= Passage given =
In June 2010, the members of the Association of Higher Civil and Public Servants voted an 85 per cent Yes to the first Croke Park agreement. We did so in a spirit of good faith and social solidarity. As a union we wished to play our part in the painful process of adjustment and recovery.
However, last month less than two years later, members of the Association of Higher Civil and Public Servants (AHCPS) voted 85 per cent No to Croke Park’s successor, a diametrically opposite vote to the previous result.
The strength of this result from a union that had hitherto been broadly supportive tells its own story. Following a talks process that, in retrospect, manages to look both clumsy and cynical, our members came to the conclusion that what was on the table was both unfair and unjust. The level of cuts demanded on top of earlier cuts and levies was simply unsustainable.
There are several reasons why an organisation such as the AHCPS would reject the Government’s proposals so comprehensively. First, to describe tax as the elephant in the room of this debate is to underestimate the case. A blue whale might be a more appropriate analogy. A fairer system of taxation allowing for additional taxation for higher earners across the board would be considerably more fair and equitable.
There has been some myth-making in recent times regarding the progressive nature of our taxation system. The EU Statistical Agency (Eurostat) shows that Ireland’s tax take as a percentage of gross domestic product is 35 per cent, while the EU27 average is 42 per cent.
Work carried out by the Nevin Economic Research Institute reveals that approximately 270,000 taxpayers earn more than €65,000. However, according to the Government, the only people in this bracket to shoulder the burden are the 39,000 men and women who work in the public sector.
For its own reasons the Government remains ideologically shackled on the matter of tax. In doing so it penalises the public sector.

= Recorded information =
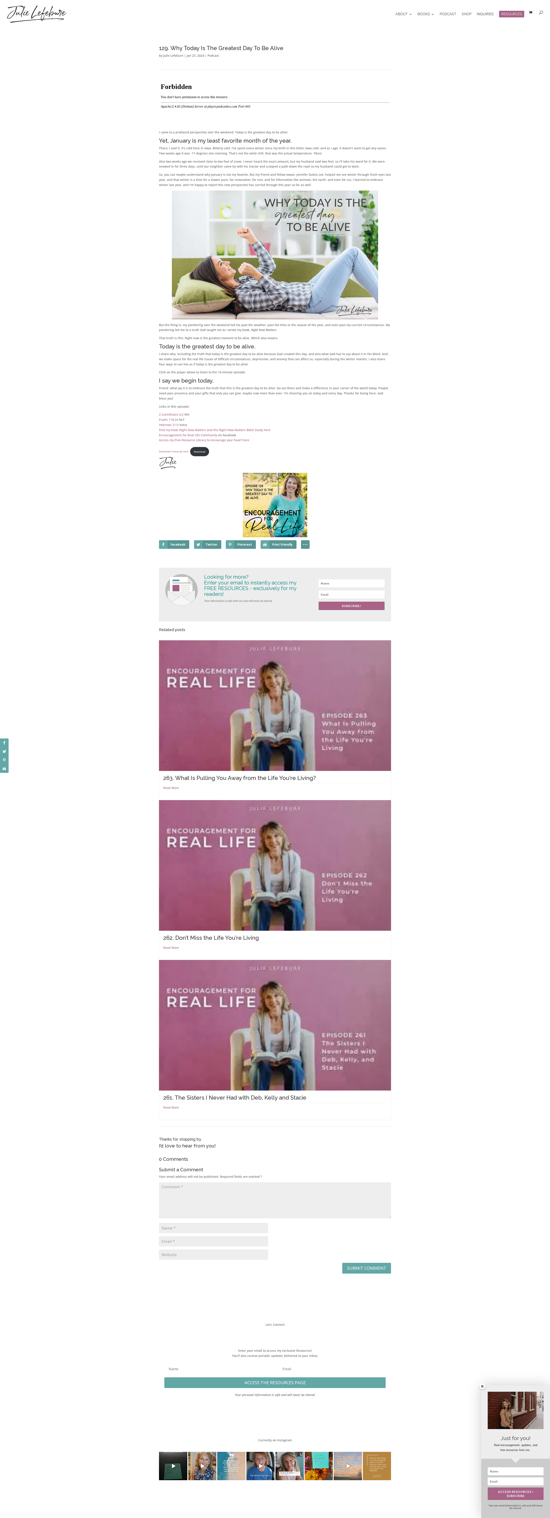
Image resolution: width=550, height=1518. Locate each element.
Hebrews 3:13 (169, 425)
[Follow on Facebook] (262, 1334)
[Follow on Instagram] (279, 1334)
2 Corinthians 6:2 (171, 414)
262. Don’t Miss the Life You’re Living (211, 938)
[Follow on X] (270, 1334)
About (402, 14)
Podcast (448, 14)
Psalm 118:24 (168, 420)
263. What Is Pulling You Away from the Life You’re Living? (239, 778)
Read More (171, 788)
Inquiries (485, 14)
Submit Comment (366, 1268)
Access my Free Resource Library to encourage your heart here (204, 440)
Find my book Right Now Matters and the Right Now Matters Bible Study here (214, 430)
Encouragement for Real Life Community (188, 435)
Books (423, 14)
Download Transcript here (173, 451)
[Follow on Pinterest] (287, 1334)
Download (199, 451)
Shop (466, 14)
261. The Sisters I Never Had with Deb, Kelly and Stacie (234, 1097)
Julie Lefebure (173, 55)
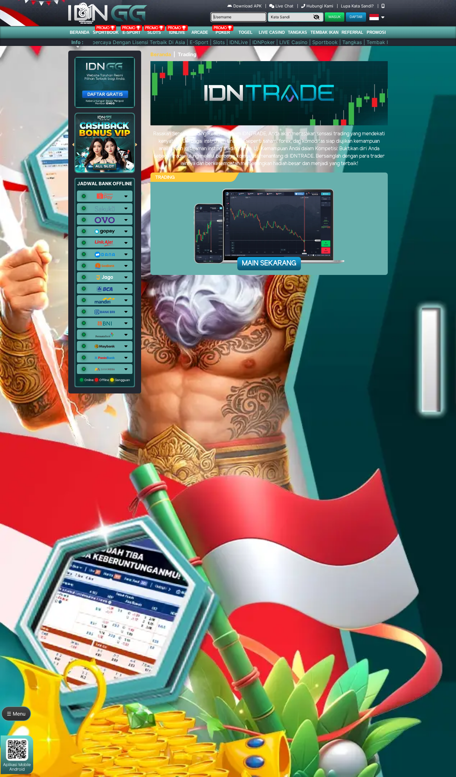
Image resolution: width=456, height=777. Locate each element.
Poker (223, 32)
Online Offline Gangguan (106, 380)
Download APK (247, 5)
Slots (154, 32)
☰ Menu (16, 714)
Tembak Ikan (324, 32)
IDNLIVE (177, 32)
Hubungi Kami (319, 5)
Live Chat (283, 5)
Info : (77, 42)
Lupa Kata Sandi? (358, 5)
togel (246, 32)
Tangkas (297, 32)
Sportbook (105, 32)
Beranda (79, 32)
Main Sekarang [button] (269, 263)
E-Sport (132, 32)
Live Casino (272, 32)
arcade (199, 32)
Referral (352, 32)
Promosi (376, 32)
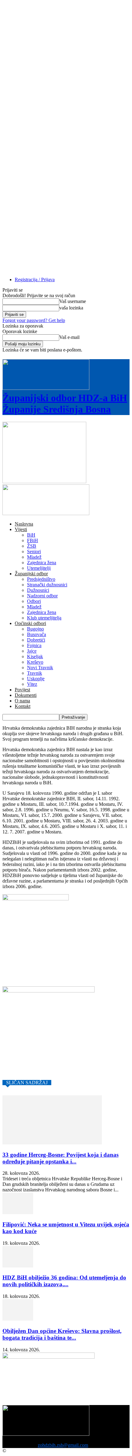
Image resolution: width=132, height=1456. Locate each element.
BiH (31, 535)
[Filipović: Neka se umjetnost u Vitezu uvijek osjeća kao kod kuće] (17, 1212)
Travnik (34, 673)
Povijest (22, 689)
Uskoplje (36, 678)
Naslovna (24, 523)
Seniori (34, 551)
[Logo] (44, 481)
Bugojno (35, 628)
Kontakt (22, 706)
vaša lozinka (71, 307)
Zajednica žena (41, 562)
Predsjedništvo (41, 579)
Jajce (32, 651)
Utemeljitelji (39, 568)
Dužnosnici (38, 590)
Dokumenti (26, 695)
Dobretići (36, 640)
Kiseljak (35, 656)
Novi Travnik (40, 667)
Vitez (32, 684)
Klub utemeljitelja (44, 617)
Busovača (36, 634)
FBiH (32, 540)
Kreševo (35, 662)
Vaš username (72, 301)
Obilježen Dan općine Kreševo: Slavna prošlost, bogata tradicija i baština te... (62, 1334)
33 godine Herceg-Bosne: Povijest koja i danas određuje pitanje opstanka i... (60, 1158)
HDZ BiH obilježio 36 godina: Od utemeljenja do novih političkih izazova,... (64, 1280)
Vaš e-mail (69, 337)
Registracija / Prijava (35, 279)
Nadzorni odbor (42, 595)
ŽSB (31, 546)
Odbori (34, 601)
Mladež (34, 557)
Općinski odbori (30, 623)
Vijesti (21, 529)
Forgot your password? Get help (33, 320)
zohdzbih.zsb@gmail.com (63, 1445)
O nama (22, 700)
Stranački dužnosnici (47, 584)
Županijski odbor (31, 573)
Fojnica (34, 645)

= Actions to take =
1) Duplicate the part of the Croke Park vote article starting at "There has been" and ending at "in the public sector.".
2) In the Croke Park vote article, what share of Ireland's gross domestic product does Eurostat give as its tax take?

= Outputs in order =
1)
There has been some myth-making in recent times regarding the progressive nature of our taxation system. The EU Statistical Agency (Eurostat) shows that Ireland’s tax take as a percentage of gross domestic product is 35 per cent, while the EU27 average is 42 per cent.
Work carried out by the Nevin Economic Research Institute reveals that approximately 270,000 taxpayers earn more than €65,000. However, according to the Government, the only people in this bracket to shoulder the burden are the 39,000 men and women who work in the public sector.

2) 35 per cent